Mit BMF-Rundschreiben vom 1. September 2017 ist die Verwaltungsvorschrift zur Bundeshaushaltsordnung geändert worden. Damit ist die Unterschwellenvergabeordnung im Bereich des Bundes in Kraft getreten.

Im Oberschwellenbereich wurden durch die Vergaberechtsmodernisierung 2016 die Vorgaben aus den EU-Vergaberichtlinien von 2014 umgesetzt. Im Unterschwellenbereich galt bisher noch die Vergabe- und Vertragsordnung für Leistungen (VOL/A Abschnitt 1). Mit dem BMF-Rundschreiben vom 01.09.2016 (– II A 3 - H 1012-6/16/10003:003) wurde die Verwaltungsvorschrift zu § 55 der Bundeshaushaltsordnung geändert. Folge dieser Änderung ist, dass die Verfahrensordnung für die Vergabe öffentlicher Liefer- und Dienstleistungsaufträge unterhalb der EU-Schwellenwerte (Unterschwellenvergabeordnung – UVgO) damit in Kraft gesetzt ist.

Viele Regelungen zur nachhaltigen Beschaffung im Oberschwellenbereich finden sich auch im Unterschwellenbereich.

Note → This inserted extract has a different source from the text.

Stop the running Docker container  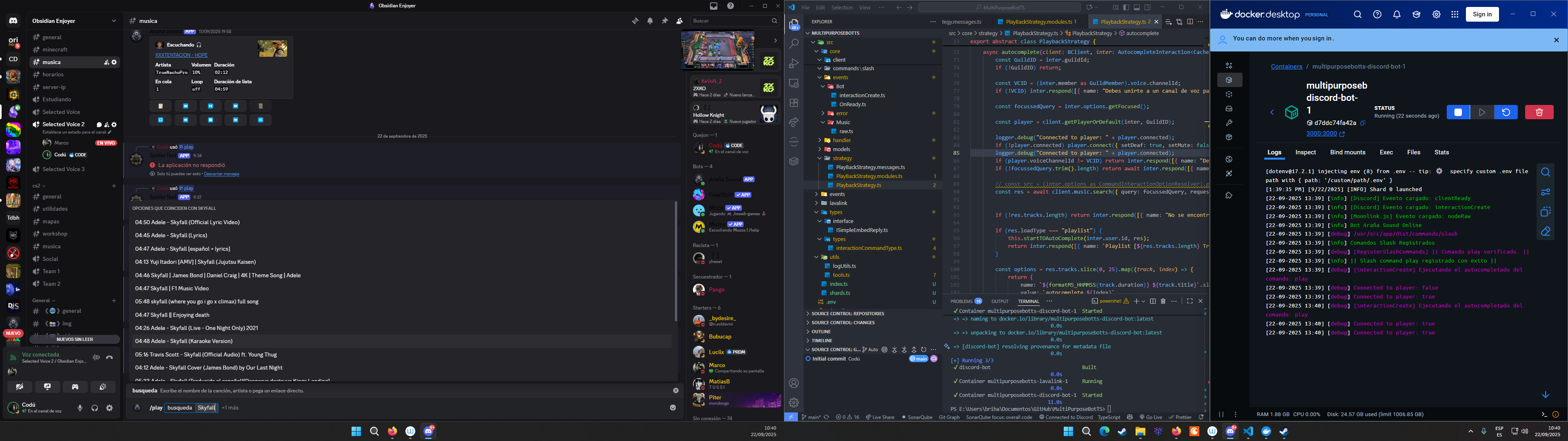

So sind beispielhaft die Grundsätze der Vergabe in § 2 UVgO festgehalten, die nachhaltigen Aspekte in Abs. 3 aufgeführt:

Bei der Vergabe werden Aspekte der Qualität und der Innovation sowie soziale und umweltbezogene Aspekte nach Maßgabe dieser Verfahrensordnung berücksichtigt.

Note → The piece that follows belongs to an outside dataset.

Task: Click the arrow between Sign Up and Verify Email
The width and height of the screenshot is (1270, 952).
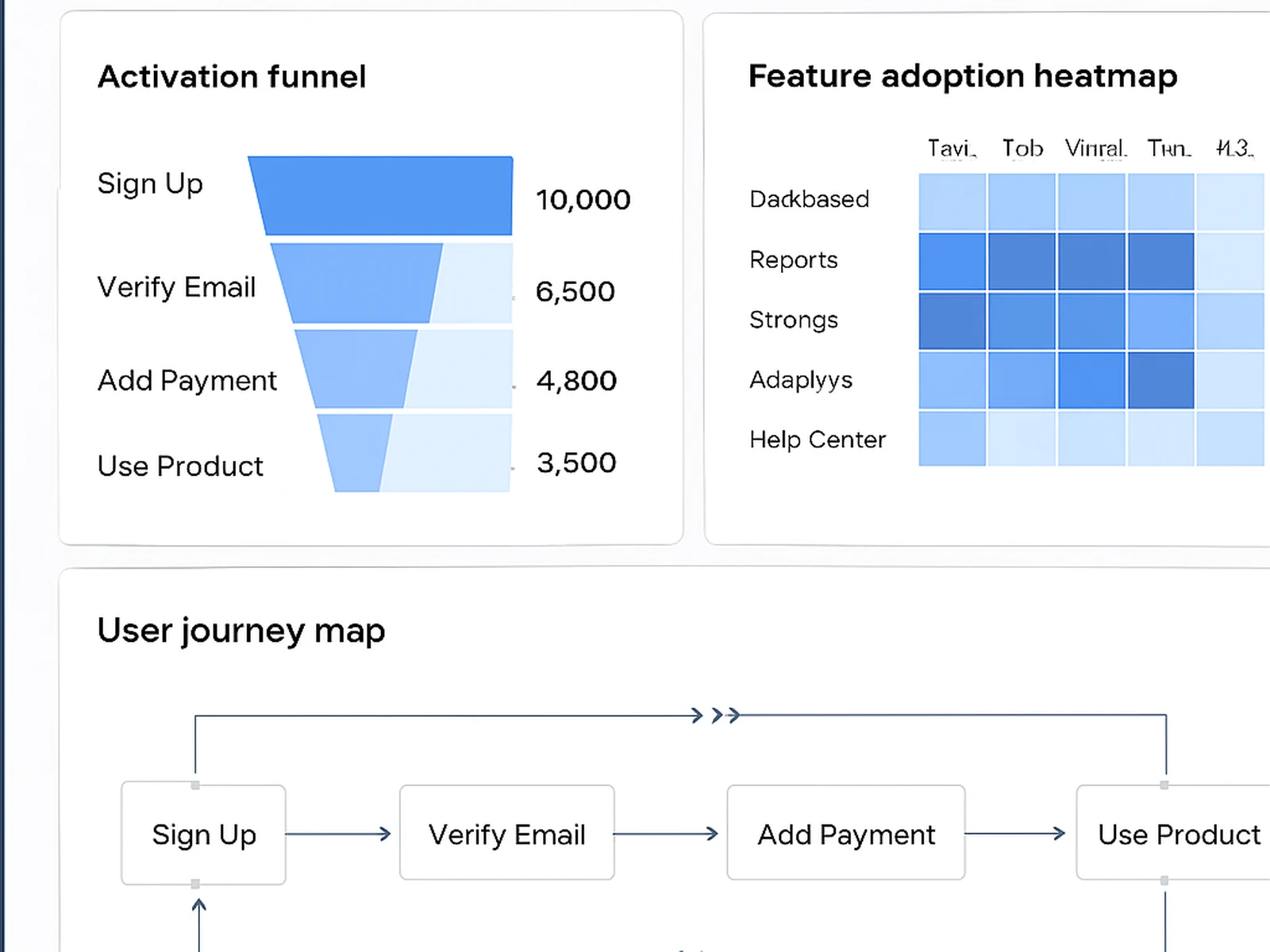Action: click(337, 834)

Eine nicht unwichtige Vereinfachung zum Oberschwellenbereich gibt es bei der Nachweisführung durch Gütezeichen. Der Regelungsinhalt des § 24 UVgO entspricht im Wesentlichen § 34 VgV. Jedoch müssen nicht alle Anforderungen des Gütezeichens mit dem Auftragsgegenstand in Verbindung stehen. Die Kriterien des Gütezeichens müssen lediglich für die Bestimmung der Merkmale geeignet sein. Öffentliche Auftraggeber können Gütezeichen im Unterschwellenbereich damit leichter vorgeben.

Für die Bundesländer gilt ebenso wie für den Bund: Voraussetzung für das Inkrafttreten der UVgO ist eine Änderung der jeweiligen haushaltsrechtlichen Vorschriften.